The reply should consist of the full listing, written out exactly.

● **Materials provided**:
=-=-=

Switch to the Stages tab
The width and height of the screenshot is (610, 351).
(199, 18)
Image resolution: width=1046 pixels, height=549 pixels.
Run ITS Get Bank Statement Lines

=-=-=

● **Answer to this problem**:
Switch to the Stages tab
The width and height of the screenshot is (610, 351).
(199, 18)
Image resolution: width=1046 pixels, height=549 pixels.
Run ITS Get Bank Statement Lines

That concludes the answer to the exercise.